Le bouleversement des mentalités (nous sommes en 1968) se ressent véritablement. Plus de sexe, plus de drogue (même si Franco a toujours clamé ne pas en avoir eu besoin) et des idées à contre-courant.
Franco expérimente, essaie de nouvelles choses. Ici, c'est à travers une trame scénaristique totalement déstructurée, qu'il nous raconte les aventures de Lorna, la succube venue sur terre pour troubler nos rêves.

Le point de départ...
Janine Reynaud
, cravache en main, s'amuse à torturer une femme et un homme devant le public chic d'un cabaret de Lisbonne. Une scène qui vous rappellera très certainement l'introduction d'Exorcisme et Messes noires du même réalisateur.
Suite à ce prologue et en se débarrassant de toutes contraintes narratives, Franco nous amène dans une succession d'étranges séquences jouant sur le principe du cadavre exquis et de l'association d'idées.
Un choix un peu déroutant pour le spectateur s'attendant à un classique film d'exploitation. Mais le réalisateur espagnol est un homme plein de surprises, il l'a déjà bien assez démontré.

 



L'histoire n'est finalement pas très importante puisque ce film s'efforce de nous faire oublier toute trame logique. Certains trouveront cela ennuyeux. Néanmoins, félicitons le réalisateur pour ce choix qui rappellera à certains les films de son meilleur ennemi, Jean Rollin (qui débuta sa carrière cette année là).

De l'improvisation?
Franco a souvent fait le rapprochement entre le free Jazz et ses films. L'idée prends ici tout son sens et on pourrait croire que le réalisateur construit son film en "chorussant" à la manière d'un trompettiste. Un exercice très amusant plaçant Succubus à la frontière de l'experimental et du bis (notamment avec la scène de l'orgie ) .

Janine Reynaud...
Une fois de plus, Franco ne se trompe pas et le choix de Janine Reynaud dans le rôle de la succube semble couler de source.
La jolie rousse ne déçoit pas dans son rôle de femme fatale. Cette figure récurrente des films de Franco est sublimé par le physique d'amazone de sa comédienne (on remarquera le penchant du frêle réalisateur pour les femmes grandes et fortes à l'instar d'actrices comme Alice Arno, Britt Nichols ou encore Muriel Montossé)

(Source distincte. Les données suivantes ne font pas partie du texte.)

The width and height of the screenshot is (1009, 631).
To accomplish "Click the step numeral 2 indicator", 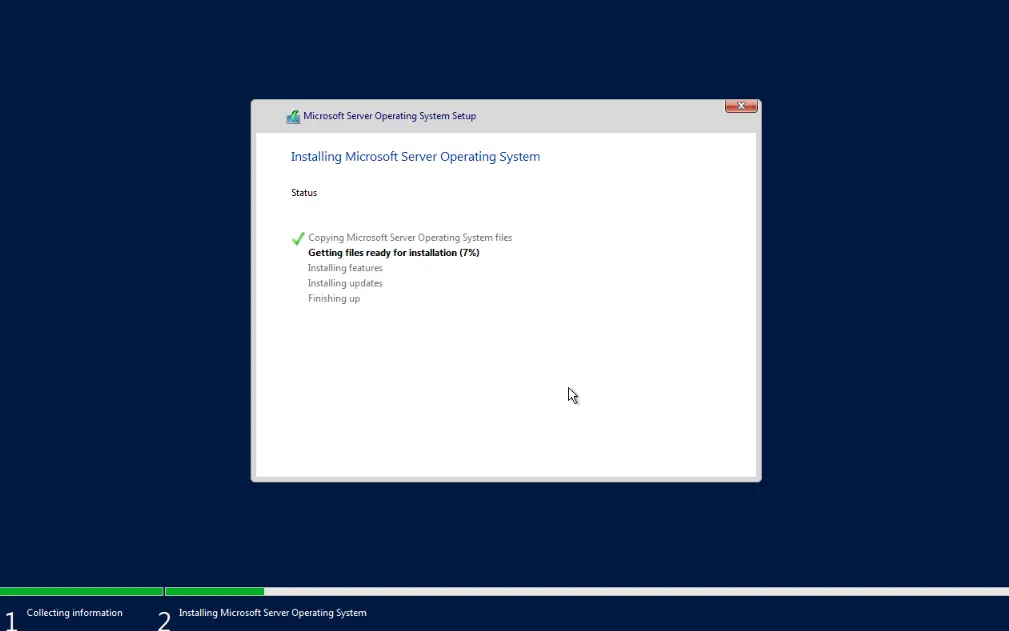I will tap(163, 620).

Ce film perturbera certainement les fans de la période post 70 du réalisateur. On ne retrouve pas, visuellement, les tics du réalisateur (qui n'étaient pas encore très présent à l'époque).
Peu de zooms, ni de flous artistiques dans ce film à la mise en scène et aux cadres particulièrement travaillés.
Terriblement ancré dans son époque, Succubus est de ces films qui proposaient une nouvelle manière de voir le cinéma. Au demeurant, il s'apparente à un film "nouvelle vague" décomplexé .

A ranger auprès du Viol du vampire de Rollin, sortit la même année.